- EXTRACTED TEXT:
>>>

San Francisco voters gave tobacco companies a resounding message on Tuesday: Retailers are forbidden to sell flavored tobacco products in the city.
Measure E passed with 68 percent of the vote. Politico called this law the "toughest in the nation."
UCSF's Dr. Val Yerger and Carol McGruder led the Tobacco-related Cancers Task Force effort of the San Francisco Cancer Initiative
in developing the initial ordinance with SFCAN partners and Supervisor Malia Cohen.
That's despite efforts R.J. Reynolds Tobacco Co., which pumped at least $12 million into a campaign to persuade San Francisco voters to reject the tobacco ban on selling flavored tobacco products, including menthol cigarettes, certain chewing tobaccos and vaping liquids with flavors like cotton candy, mango and cool cucumber.
Small-business owners also had opposed the ban, which they say will hurt business because people can still buy flavored "e-liquid" and tobacco products in neighboring cities or online. Businesses that violate the law could have their tobacco sales permits suspended. These critics pointed out that California already raised the smoking age to 21 and say a ban would only drive sales underground.
By comparison, ban supporters have raised $2.8 million, including more than $2 million from billionaire former New York City Mayor Michael Bloomberg. These Yes on Measure E supporters had successfully argued a ban would help stop another generation from getting hooked on nicotine.
San Francisco supervisors last year unanimously approved a ban on sales of flavored tobacco, saying the nicotine masked in flavors like mango, caramel and mint serve as starter products enticing kids to become smokers. Under the ordinance, smoke juices that taste like tobacco would still be allowed.

<<<

- RECORDED INFORMATION:
>>>

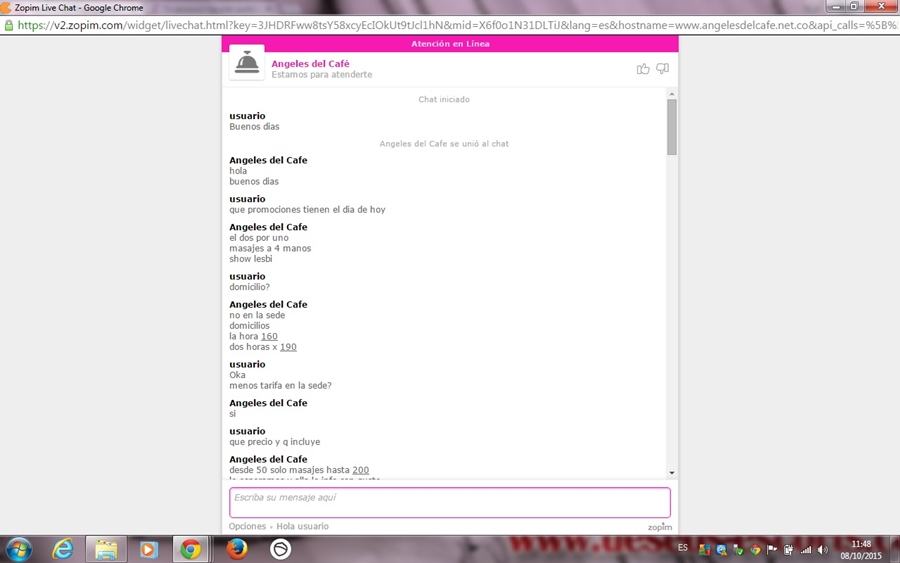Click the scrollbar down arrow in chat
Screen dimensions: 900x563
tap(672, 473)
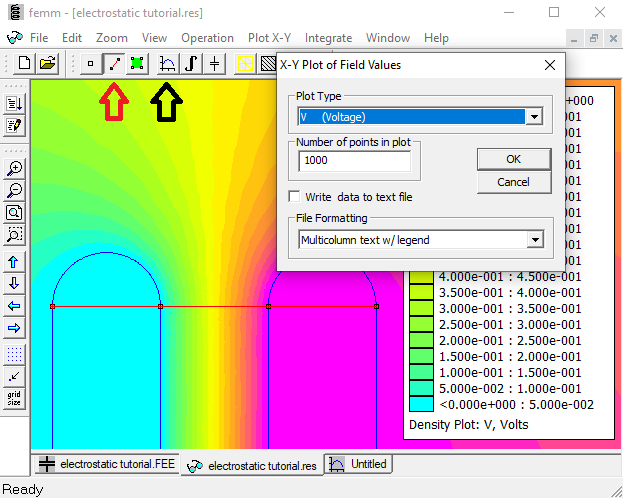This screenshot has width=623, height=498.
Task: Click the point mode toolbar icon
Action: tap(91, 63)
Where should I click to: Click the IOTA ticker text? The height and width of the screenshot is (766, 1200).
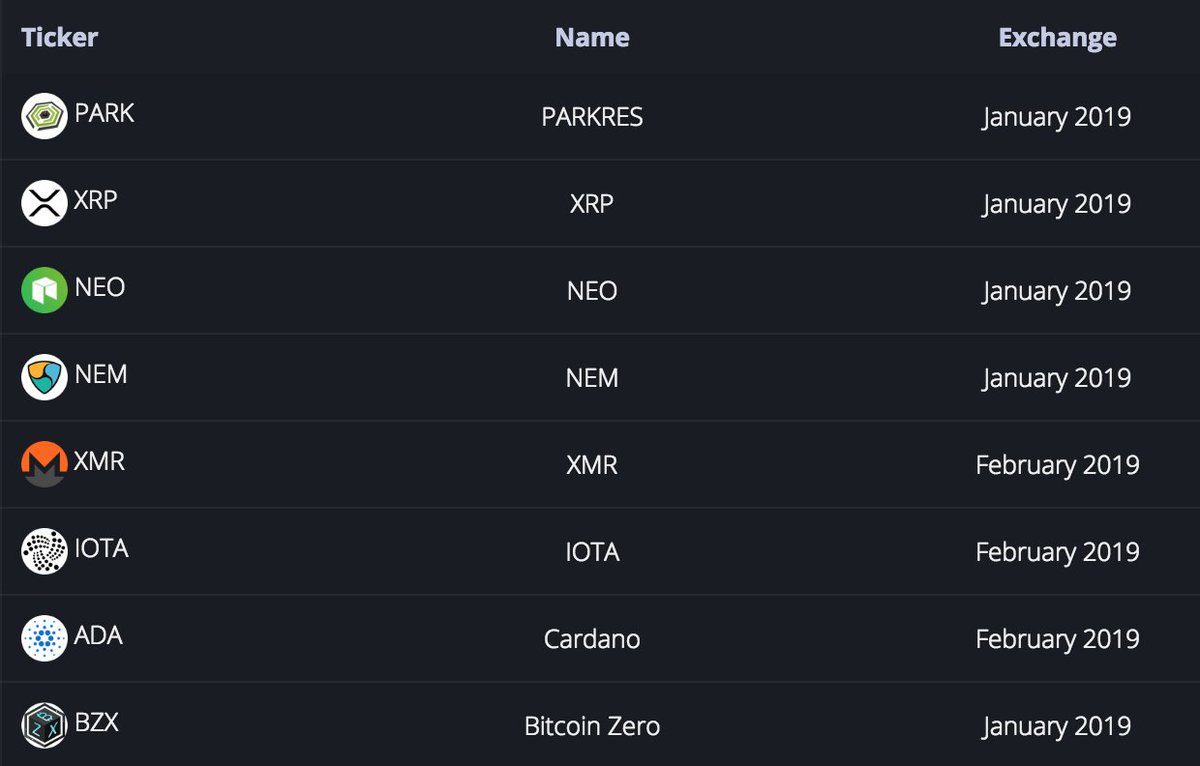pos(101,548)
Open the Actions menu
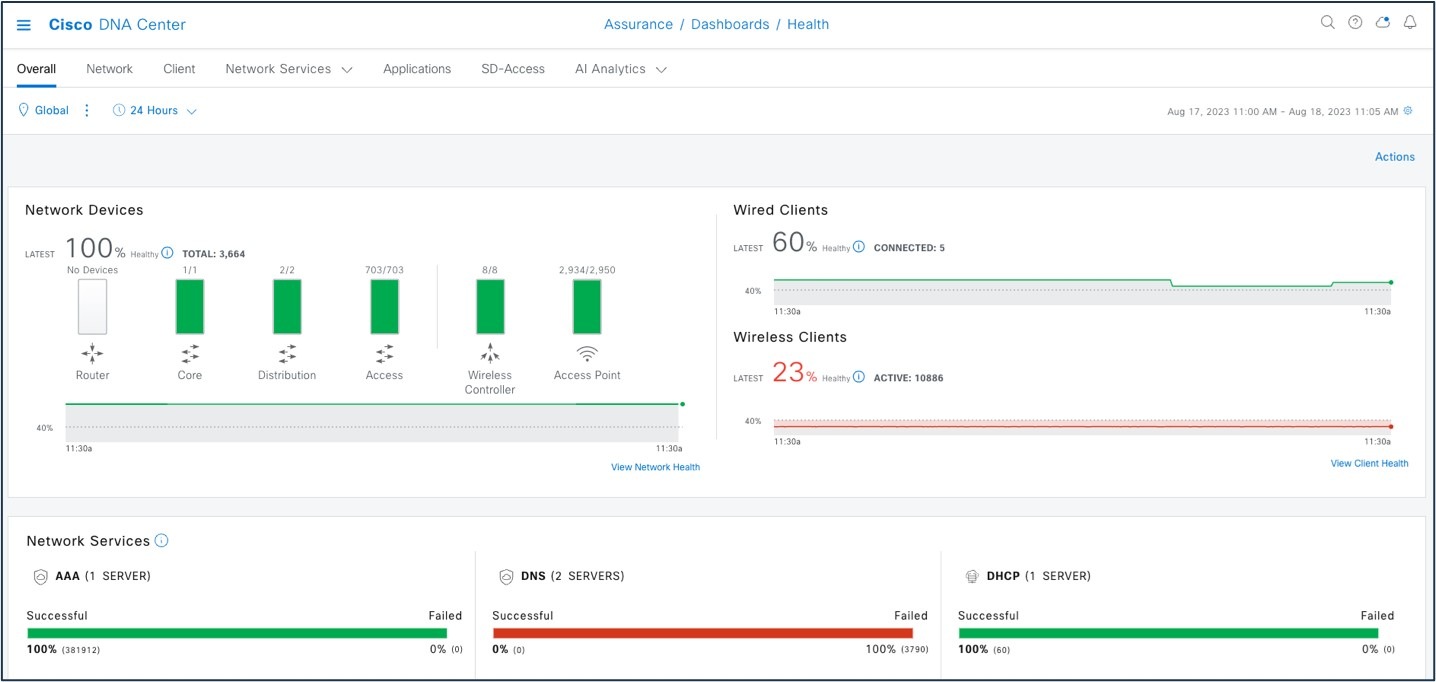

<<<

- EXERCISE TASKS:
a - Which people does the article on San Francisco's flavored tobacco ban name?
b - Could you pick up the article on San Francisco's flavored tobacco ban after its last sentence and continue it?
The entries come from a different source than the article on San Francisco's flavored tobacco ban.

- TASK RESPONSES:
a - Dr. Val Yerger, Carol McGruder, Supervisor Malia Cohen, Michael Bloomberg

b -
The ordinance was set to take effect in April but was put on hold after R.J. Reynolds collected enough signatures to put it on the ballot.
Other cities such as Oakland, New York and Chicago have passed similar but less-restrictive laws reducing access to flavored tobacco and flavored vaping liquids. But San Francisco was the first in the United States to approve an outright sales ban. It also was one of the first to ban indoor smoking in workplaces, bars and restaurants.
Dr. Pamela Ling, a professor of medicine at the University of California, San Francisco who studies how tobacco is marketed to young people, said that while smoking has decreased among teenagers, e-cigarette use is increasing, in part because of flavored nicotine products and novel vaping devices.
"A lot of kids wouldn't necessarily smoke a cigarette, but if you hand them a little JUUL or a vape and you tell them it tastes like cookies-and-cream or creme brulee, they will try it out of curiosity," Ling said.